◆ **PROVIDED PASSAGE**:
◆ ◆ ◆ ◆ ◆ ◆ ◆
BEST BOOKS OF 2025
As we reach the end of a challenging year, the Future Cities Project Readers’ Group and “What The Papers Say” review regulars have chosen their favourite books of the past year. If you are looking for stocking fillers for Christmas 2025, or great books to catch up with in 2026, read on.
(Click on images for links)
Martin Earnshaw chooses:
Palestine 1936: The Great Revolt and the roots of the Middle East conflict, by Oren Kessler, Rowman & Littlefield, 2025, pp334
A rich account of the Arab Revolt of 1936, the true start of the Arab-Israeli conflict, yet paradoxically its most overlooked chapter. Kessler avoids easy partisanship, looking at the unfolding conflict through the eyes of the main Jewish, Arab and British protagonists. It also reveals how the rise of fascism in Europe and the looming shadow of the Second World War helped shape the Middle East of today. Essential reading for everyone who wants to understand the most intractable conflict of our time.
Austin Williams chooses:
I Deliver Parcels in Beijing, by Hu Anyan, translated, by Jack Hargreaves, Allen Lane, 2025, pp319
An exhausting insight into how China’s workshops of the world really survive. This book exposes the underbelly of China’s entrepreneurial wealth, reliant on an underclass of poorly paid, exploited, ill-treated, but aspirational couriers, delivery-drivers, fixers, assistants and a range of similarly underappreciated grafters. Written in a casually reflective style by someone who has experienced it all.
Geoff Carter chooses:
Get In. The Inside Story of Labour Under Starmer, by Patrick Maguire and Gabriel Pogrund. Penguin Books. 2025, pp480
The resistible rise of Keir Starmer. The man with no ideology, no principles, and even no favourite book. A forensic investigation of how a faction ruthlessly seized control of Labour with a front man full of ambition and not much else. With the potential break-up of the two-party duopoly the consequences of Labour failure are all too evident.
◆ ◆ ◆ ◆ ◆ ◆ ◆
◆ **DATASET SECTION**:
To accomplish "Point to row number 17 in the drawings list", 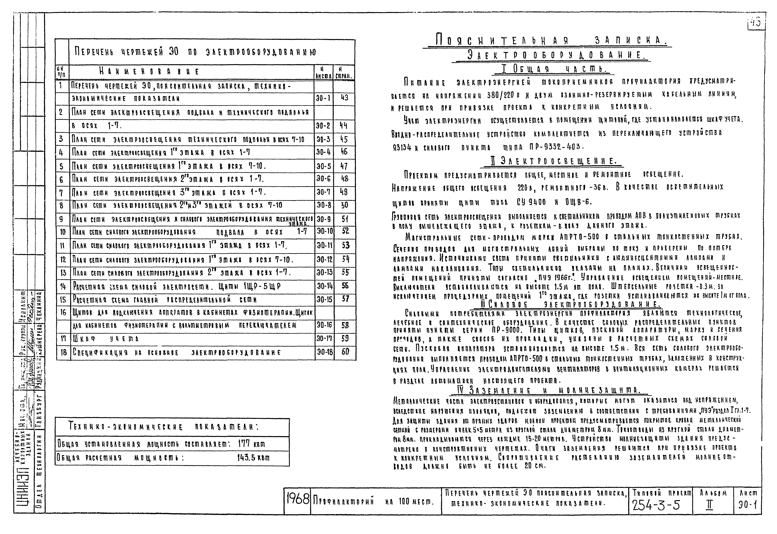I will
◆ ◆ ◆ ◆ ◆ ◆ ◆
◆ **EXERCISE INSTRUCTIONS**:
A) Name every author of the chosen books in the best-books list. Leave out translators.
B) Say whether each statement agrees with the best-books list. Give yes or no and quote the deciding words. (i) Jack Hargreaves translated Hu Anyan's book. (ii) Oren Kessler's book runs to 480 pages. (iii) Kessler takes a partisan view of the conflict.
C) Write the next part of the best-books list, starting where it stops.
The lines above play no part in this.

◆ **RESPONSES PER TASK**:
A) Oren Kessler, Hu Anyan, Patrick Maguire, Gabriel Pogrund

B)
(i) Yes: "translated, by Jack Hargreaves"
(ii) No: "pp334"
(iii) No: "Kessler avoids easy partisanship"

C)
Shelagh McNerney chooses
Strangers and Intimates: The Rise and Fall of Private Life, by Tiffany Jenkins, Picador, 2025, pp464
In a year of economic and social conflicts and many emerging violent extremes, the focus of this book on the very human condition of privacy feels both important and comforting to engage with. Individual conscience seems to be all that remains in a “society” and a “state” that thrives on telling us what to think. It is not a call to action nor a manifesto but the very subject matter brings into focus a 2025 world.
Jan Bowman chooses
The Day Everything Changed: Ten Stories from October 7, by Or Yogev et al, Yuka Books, 2025, pp220
A graphic adaptation by ten artists of ten stories from October 7. Some beautiful drawings, and very moving. Gives you a sense of how tiny Israel is (in a couple of stories people bump into old acquaintances in the midst of mayhem) and of the heroism and humanity that holds this besieged, indefatigable country together.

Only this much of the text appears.